Most people know to buy health insurance when they’re healthy and life insurance when they’re young. But do jewelers think of borrowing money when interest rates are low and the industry is experiencing one of its longest growth cycles ever?
Apparently not, based on a recent poll we conducted. Of the 130 jewelers responding, only 48% said they were borrowing money. And only one of these had a line of credit with a bank.
“That’s a major mistake,” says Mark Hogeboom, chief financial officer of James Avery Craftsman Inc., a 30-store jewelry retailer in Kerrville, Texas. “Right now, when the jewelry industry is having good times and interest rates are low, jewelers should build and test their banking relationship. Use that relationship so that when you need the money to survive it’ll be there.”

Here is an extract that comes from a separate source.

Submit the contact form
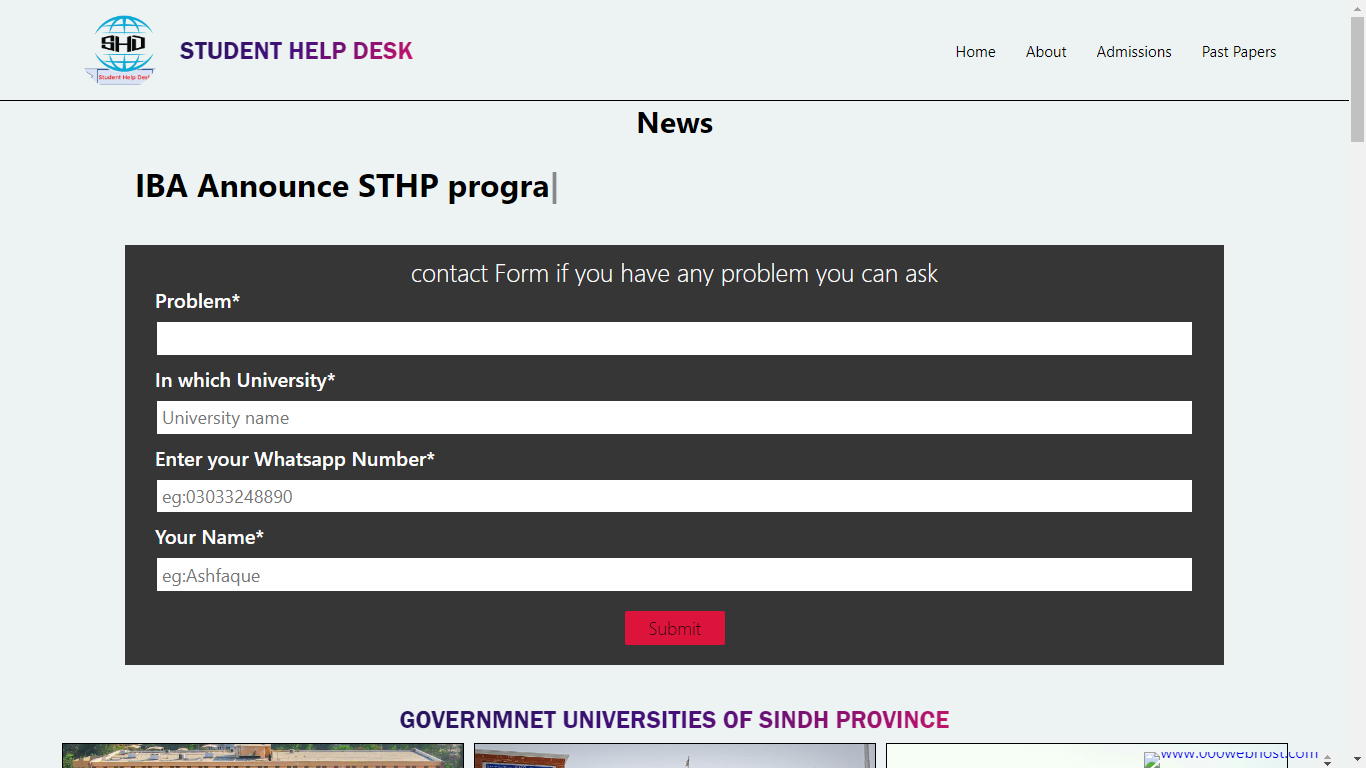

Remember those 18% rates? Though the industry has been so robust recently that many jewelers have had no need to borrow money, Hogeboom’s warning is serious. “There won’t always be good times in our industry, or any other one for that matter, and we won’t always be at interest rates that run between 5% and 8%,” he says. “It’s difficult to convince people—when we’ve had a run of over five years of very good times—to remember how bad it got when gold and silver prices and interest rates took off simultaneously. When interest rates hit 18% in the late ’70s and early ’80s, a lot of family firms were lost because they couldn’t even borrow money at those rates.”
Joe Romano, president of the Scull and Co. consulting group, concurs. “Borrow the money even when you don’t need it,” he says. “Build a relationship in advance of the time you need it.” He recommends that jewelers in a growth situation maintain both a line of credit and a term loan. But, he says, there’s widespread confusion about how each should be used—even among bankers.
Lines of credit, term loans. A line of credit is designed to cover short-term cash deficits in the annual operating cycle. It should be in place even when you don’t need financing. You build a credit history through the line, even if all you do is place the funds in a savings account at another bank and pay the line back in full and on time. It’s a flexible, low-hassle way to borrow money that’s renewable from year to year without the need to renegotiate terms and fees.
But use a line of credit sparingly. “We’re in a low interest rate environment now, but if you have to pay the line of credit back in a higher interest rate environment, it could be problematic,” says Hogeboom. Most banks require a 30-day period during which the line of credit is paid in full.
Another caution: Don’t use the line of credit for inventory. Romano calls that a “trap,” because if you’re unable to pay the line off within the year through profits on that inventory, you dig yourself deeper into debt. “That’s an evergreen loan that you end up financing through profits, trade debt, and memo merchandise,” he says.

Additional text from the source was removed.